### ITEMS
..........

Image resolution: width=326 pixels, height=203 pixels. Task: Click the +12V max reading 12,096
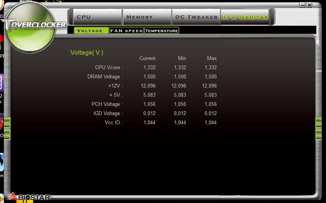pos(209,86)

..........

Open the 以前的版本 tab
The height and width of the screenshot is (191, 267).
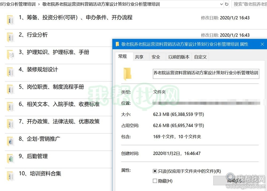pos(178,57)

..........

### EXERCISE GOAL
Render everything in the listing from the line containing "Open the 以前的版本 tab" down to the line containing "pos(178,57)" as a two-column CSV with the headers text and answer. Each text and its answer go in one row, each in its own quoted field with line breaks changed to spaces, and the pictures are left out.

### TASK RESPONSE
text,answer
"Open the 以前的版本 tab The height and width of the screenshot is (191, 267).","pos(178,57)"